Da fasst mir jemand an den Arsch. Was für ein Timing! Was kommt, ist wie aus dem Lehrbuch. Obwohl wir doch gerade genau davon geredet haben. Ins Gespräch vertieft, schiele ich nur über die Schulter: Wer kann mich aus Versehen berührt haben? Ich rede weiter, der Körper angespannt. Dann bekomme ich einen zweiten Schlag auf den Arsch. Ich drehe mich um: am Tisch, der am nächsten ist, sitzen vier Männer, sie schauen nicht mal auf. Ich versuche, mich auf mein Gespräch zu konzentrieren. Ich kann es nicht. Mein ganzer Körper, gut geschult, wartet auf das dritte Mal. Und es kommt.

Ich drehe mich um, die Männer schauen weg. Ich frage, welches Arschloch mich angefasst hat? Keine Reaktion. Von niemandem. Ich schlage auf den Tisch: Wer war das? Die Männer lachen. Ich gehe zur Bar, weil ich den Barkeeper kenne, und vermutlich nur deshalb. Ich zeige auf die Männer, ich gehe davon aus, dass sie alles abstreiten. Aber einer reckt die Faust in die Luft, er ist glücklich zu zeigen: Das war ich.

Fäuste, Polizei, Hausverbot

Nun geschieht das und zwar ganz schnell: Der Barkeeper fordert den Mann auf, die Bar zu verlassen. Der, ganz in seinem Element, freut sich über die Aufmerksamkeit, spreizt sich. Ich bin wütend. Ich kippe ihm sein Weinglas über den Kopf. Er steht auf, er schubst, Fäuste werden ausgepackt, die Polizei gerufen. Hausverbot erteilt. Ein Dutzend Männer sind mittlerweile auf den Beinen, sie bilden einen Ring um das stolze Arschloch. Eine Frau steht auf, sie sagt: Reißt euch mal zusammen, wir haben alle einen schönen Abend. Schließlich sind die Arschlöcher weg.

Ein Mann fragt mich, ob es mir gut geht. Mir geht es gut. Mir geht es gut, weil ich mich wehren konnte. Mir geht es gut, weil es gut ist, dass viele Männer aufgestanden sind. Mein bester Freund sagt: So soll es sein. Der Barkeeper sagt: Normalerweise ist es anders. Diesmal ist es aber so. Mein bester Freund sagt: Das ist eine Geschichte, die man erzählen muss. Immer wieder. Ich glaube, er hat recht.

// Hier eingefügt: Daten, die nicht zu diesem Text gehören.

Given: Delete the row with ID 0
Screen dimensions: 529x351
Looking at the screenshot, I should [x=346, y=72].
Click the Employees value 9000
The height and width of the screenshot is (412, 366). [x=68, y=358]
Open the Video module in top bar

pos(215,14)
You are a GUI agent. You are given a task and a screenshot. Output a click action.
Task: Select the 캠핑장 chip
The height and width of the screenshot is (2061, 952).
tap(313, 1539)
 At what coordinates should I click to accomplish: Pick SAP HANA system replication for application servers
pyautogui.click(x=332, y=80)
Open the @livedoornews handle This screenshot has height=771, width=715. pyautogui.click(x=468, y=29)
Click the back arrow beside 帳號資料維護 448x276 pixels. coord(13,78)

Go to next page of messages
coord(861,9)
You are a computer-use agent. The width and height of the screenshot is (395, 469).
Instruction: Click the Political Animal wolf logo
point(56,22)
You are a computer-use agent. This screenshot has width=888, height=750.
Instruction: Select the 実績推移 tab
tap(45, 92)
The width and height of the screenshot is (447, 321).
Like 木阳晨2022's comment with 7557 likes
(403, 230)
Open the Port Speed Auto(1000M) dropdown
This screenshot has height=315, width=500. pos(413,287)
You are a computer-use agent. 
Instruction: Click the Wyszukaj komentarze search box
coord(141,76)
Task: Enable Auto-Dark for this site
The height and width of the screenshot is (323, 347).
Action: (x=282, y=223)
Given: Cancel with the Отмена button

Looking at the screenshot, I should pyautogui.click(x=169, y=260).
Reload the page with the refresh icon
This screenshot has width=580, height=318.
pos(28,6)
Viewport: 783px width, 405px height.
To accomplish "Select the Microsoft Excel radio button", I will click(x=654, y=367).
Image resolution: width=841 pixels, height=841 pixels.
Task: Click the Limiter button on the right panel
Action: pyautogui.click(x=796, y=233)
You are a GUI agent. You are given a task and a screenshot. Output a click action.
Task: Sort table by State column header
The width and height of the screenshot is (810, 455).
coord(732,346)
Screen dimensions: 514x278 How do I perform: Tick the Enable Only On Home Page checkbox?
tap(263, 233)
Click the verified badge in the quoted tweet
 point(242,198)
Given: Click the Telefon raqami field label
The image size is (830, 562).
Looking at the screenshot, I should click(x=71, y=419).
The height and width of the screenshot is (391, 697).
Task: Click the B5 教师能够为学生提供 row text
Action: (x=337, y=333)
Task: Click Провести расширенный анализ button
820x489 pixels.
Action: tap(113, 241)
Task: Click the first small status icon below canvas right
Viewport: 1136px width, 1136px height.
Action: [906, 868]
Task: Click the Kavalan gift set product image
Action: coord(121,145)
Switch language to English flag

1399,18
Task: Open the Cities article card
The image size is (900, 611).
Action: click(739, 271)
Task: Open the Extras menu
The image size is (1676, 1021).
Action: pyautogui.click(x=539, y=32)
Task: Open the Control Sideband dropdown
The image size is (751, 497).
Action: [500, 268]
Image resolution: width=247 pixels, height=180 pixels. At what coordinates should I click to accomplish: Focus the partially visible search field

Dreimal musste mir der Mann an den Arsch fassen, bis ich reagiert habe. Ich bin Feministin. Ich habe keine Angst vor einem Handgemenge. Ich kannte den Barkeeper. Hätte ich sonst reagiert? Oder wenn mein bester Freund nicht dabei gewesen wäre? Vielleicht hätte ich den Übergriff ignoriert. Und das Schlimme daran: Ich wäre nicht allein gewesen. Dreimal. Ich kann nicht aufhören, mich darüber aufzuregen.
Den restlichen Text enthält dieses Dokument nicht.